Recommendation R20000112

Recommendation issued to: Pratt and Whitney - Canada (United Aircraft Of Canada)

Recommendation details
Output No: R20000112
Date issued: 01 March 2001
Safety action status:
Background: Why this Recommendation was developed

Output text

The Australian Transport Safety Bureau recommends that Pratt and Whitney Canada develop a more appropriate non-destructive method of assessing the serviceability of the PW118A reduction gear-box input shafts at overhaul.

Initial response
Date issued: 19 March 2002
Response from: Pratt and Whitney - Canada (United Aircraft Of Canada)
Action status: Closed - Not Accepted
Response text:

Response R20000112

Pratt and Whitney Canada (PWC) indicated that the response from Transport Canada (TC) to R20000110 incorporated information supplied from PWC on all of the matters raised. Therefore the TC response is included for this recommendation:

Transport Canada (TC) has assessed the need for regular borescope inspections of PW 118A reduction gear-box with below recommended thickness of carburised case depth (pre SB 21323), regardless of the Service Bulletin state of the engine.

The shaft failure, as investigated by Pratt & Whitney Canada, was deemed to have been caused by the gradual spalling of the shaft gear teeth over an extended period of time. Since this spalling has, in the past, been linked to input shaft failures, the periodic requirement to check gearbox chip detectors and their associated circuitry continues to be in place in the engine maintenance schedule. Pratt & Whitney Canada confirmed that there is no non-destructive test that may be applied to determine the depth of the input shaft carburised case, thus precluding the introduction of a reliable cost effective check to determine which shafts would be candidates for additional inspections.

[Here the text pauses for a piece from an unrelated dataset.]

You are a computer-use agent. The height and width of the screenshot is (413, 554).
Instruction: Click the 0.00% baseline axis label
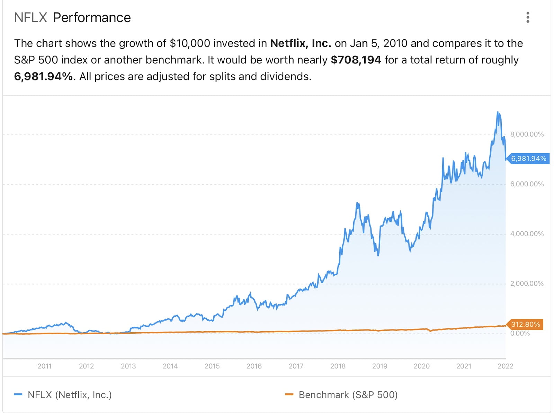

The Service Difficulty Report (SDR) database revealed no other reported incidents associated with PW118A gearbox input shaft failures. This leads Transport Canada to conclude that the shaft failure incident detailed in the ATSB report to be an isolated case. Consequently Transport Canada does not deem it necessary to reinstate previously applied borescope inspections. The industry will be best served by relying on the existing chip detector inspections to verify the extent of gradual wear leading to eventual failure. The existing manufacturer's recommendations also provide the necessary precautions, which indicate a need for in-depth investigation in the event that chip detectors show evidence of gradual degradation.